Por eso fue tal mi asombro, cuando en una actividad de karaoke, aquel chico se unió a

otros dos y cantó Ya no sé qué hacer conmigo. Parecía como un mensaje enviado por un

hálito divino. Un chico autista cantando aquella canción. Parece el sarcasmo más grande

que la vida me haya mostrado. Una persona con tantas limitaciones cantando aquello que

refleja a un ser que todo parece haberlo hecho. Una proyección de tal magnitud proveniente

de un chico en sus condiciones que se aventuró a cantarnos aquellas estrofas, a decirnos

cosas que tal vez no podría hacer, pero que para él significaban mucho. Tal vez los

humanos aún no estamos capacitados para entender lo que una persona con aquel

pensamiento quiera transmitirnos. Tal vez el único que no puede entenderlo soy yo. En

aquel momento lo único que se me hacía relevante era poder observar todo rompimiento de

esquemas y deleitarme con la voz de un chico de catorce años que cantaba con toda su voz

algo que le gustaba.

No es la única vez que me he topado con experiencias de este tipo a lo largo de mis

prácticas. La primera vez no supe cómo enfrentarlas. Ronda mi mente entonces la labor que

un practicante debe tener cuando se enfrena a situaciones como esta, además del

compromiso que tienen las instituciones académicas con los practicantes. Así le sucedió a

un compañero, cuando llegó al aula nadie le había avisado acerca de un alumno de su salón
que no sabía leer y escribir, y que solo estaba allí para no “excruirlo”. Nadie le había

informado sobre esta situación y es donde es cuestionable no solo la actitud del centro de

práctica, sino también la forma en cómo las prácticas se gestionan dentro de la universidad.

Los centros de práctica deberían tener informes para entregárselos a los futuros

practicantes, además de contar con un acompañamiento en todo el proceso de intervención.

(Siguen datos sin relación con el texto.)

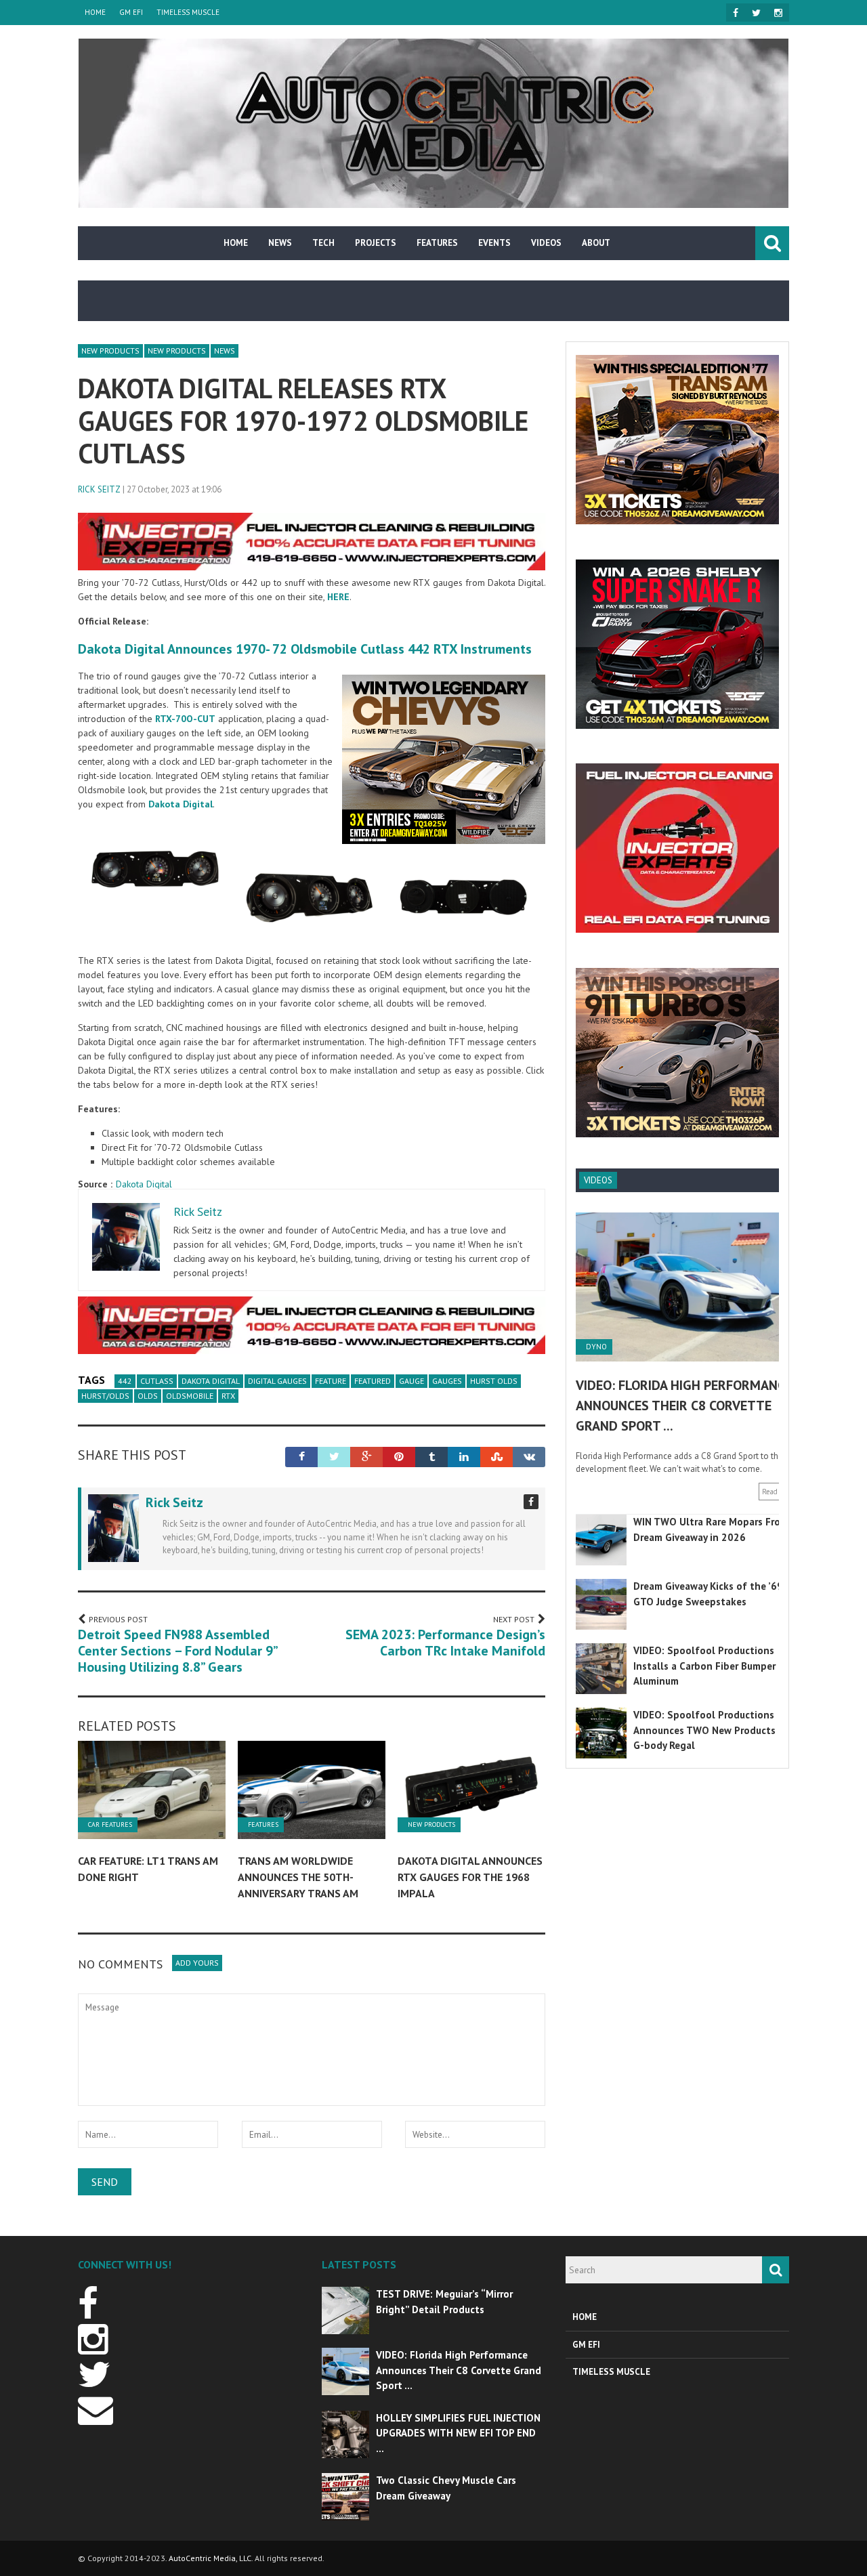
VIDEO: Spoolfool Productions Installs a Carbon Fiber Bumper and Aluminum (714, 1665)
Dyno (596, 1347)
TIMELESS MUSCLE (187, 12)
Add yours (197, 1963)
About (596, 243)
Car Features (110, 1824)
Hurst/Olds (105, 1396)
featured (372, 1381)
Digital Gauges (277, 1381)
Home (236, 243)
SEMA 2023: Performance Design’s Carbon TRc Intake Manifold (445, 1643)
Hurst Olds (493, 1381)
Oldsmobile (189, 1396)
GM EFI (131, 12)
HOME (95, 12)
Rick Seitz (99, 489)
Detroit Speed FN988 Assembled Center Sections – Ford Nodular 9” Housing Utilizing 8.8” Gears (177, 1651)
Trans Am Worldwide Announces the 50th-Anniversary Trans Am (298, 1877)
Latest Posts (359, 2264)
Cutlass (156, 1381)
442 (125, 1381)
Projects (375, 243)
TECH (323, 243)
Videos (546, 243)
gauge (411, 1381)
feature (330, 1381)
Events (494, 243)
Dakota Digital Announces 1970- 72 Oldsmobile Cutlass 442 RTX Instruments (305, 649)
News (280, 243)
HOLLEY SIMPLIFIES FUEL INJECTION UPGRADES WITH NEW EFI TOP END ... (458, 2433)
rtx (228, 1396)
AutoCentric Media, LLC (210, 2558)
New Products (110, 350)
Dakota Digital (144, 1184)
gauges (447, 1381)
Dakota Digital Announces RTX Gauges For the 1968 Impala (470, 1877)
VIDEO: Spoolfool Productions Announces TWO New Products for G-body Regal (712, 1730)
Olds (148, 1396)
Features (437, 243)
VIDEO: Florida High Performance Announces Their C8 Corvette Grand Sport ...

Si bien los docentes cooperadores pueden convertirse en aliados para identificar las

situaciones del aula, las instituciones no deberían desligar su función y hacer

acompañamientos para identificar los problemas de las aulas y de los practicantes. En mi

caso, en ninguna de las intervenciones que he tenido a los largo de estos años conté con el

acompañamiento de la institución e inclusive, en muchos de los centros no hubo un

tampoco asesorías por parte del docente cooperador. Queda entonces establecido que el

proceso de práctica debe mejorar mucho, pues el futuro de profesores entregados a su

carrera inicia desde las intervenciones de aula que se tiene desde practicante.